(Data excerpts)

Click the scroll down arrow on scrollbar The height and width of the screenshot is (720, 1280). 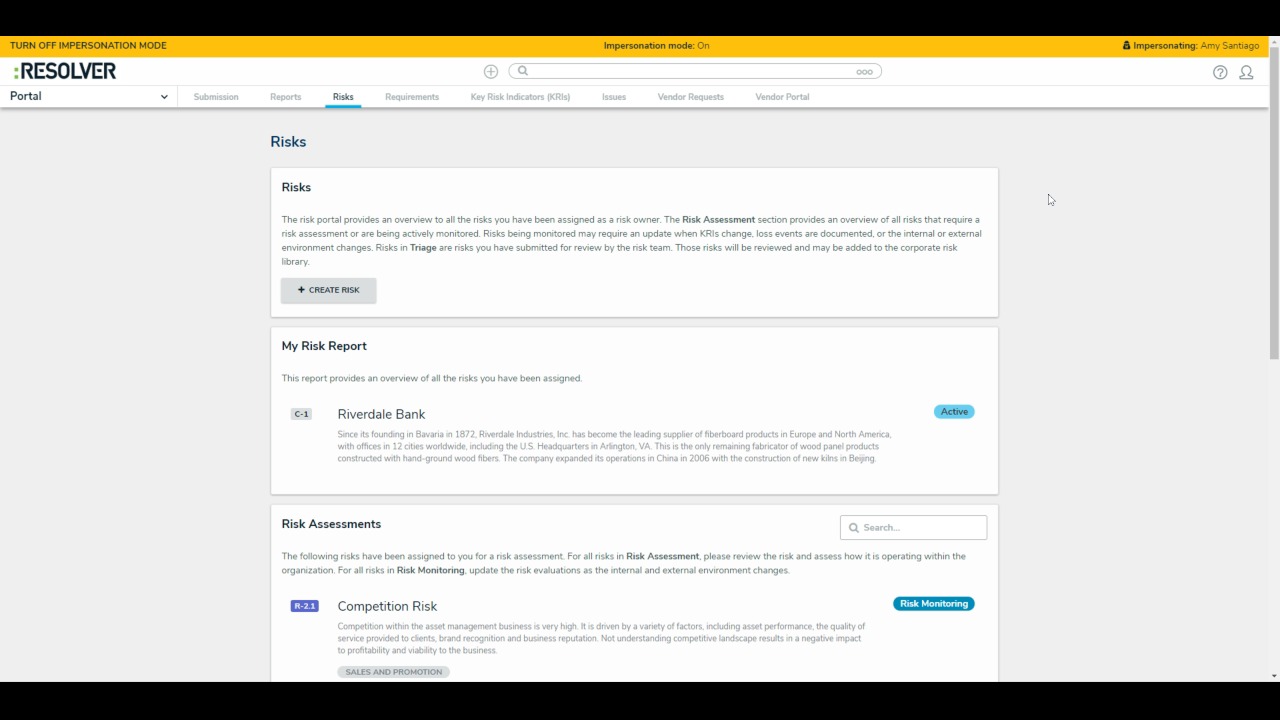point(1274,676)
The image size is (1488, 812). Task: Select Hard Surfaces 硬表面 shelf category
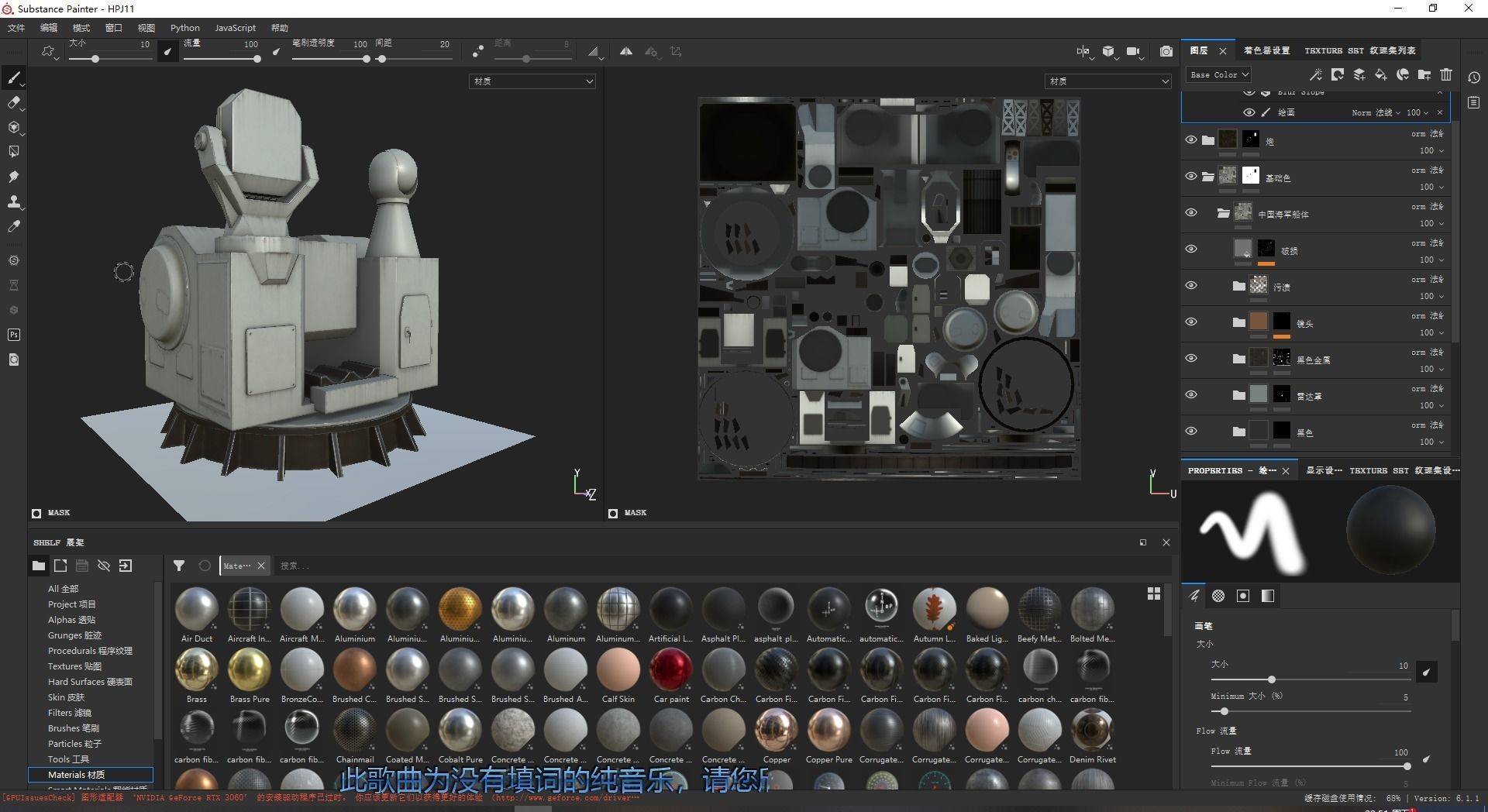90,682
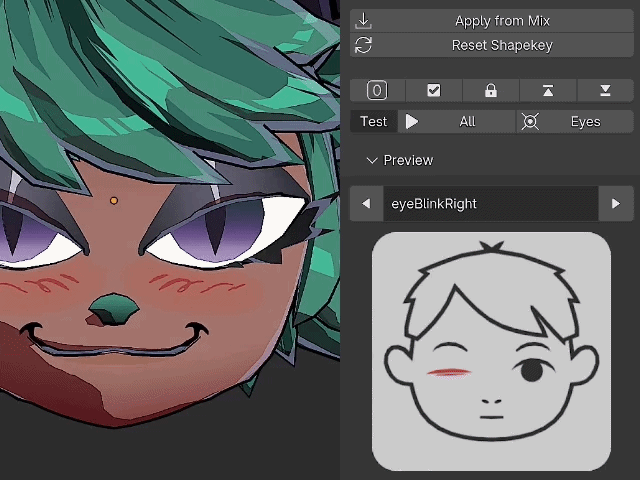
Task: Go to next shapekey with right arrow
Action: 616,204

(End Data excerpts)

Could you reproduce exactly, and only, the lines from the one containing "The image size" through the end of the records above, both included, while leaving out the pictures?

*Solution for this task*.
The image size is (1488, 812). Task: Select Hard Surfaces 硬表面 shelf category
90,682
Task: Go to next shapekey with right arrow
Action: 616,204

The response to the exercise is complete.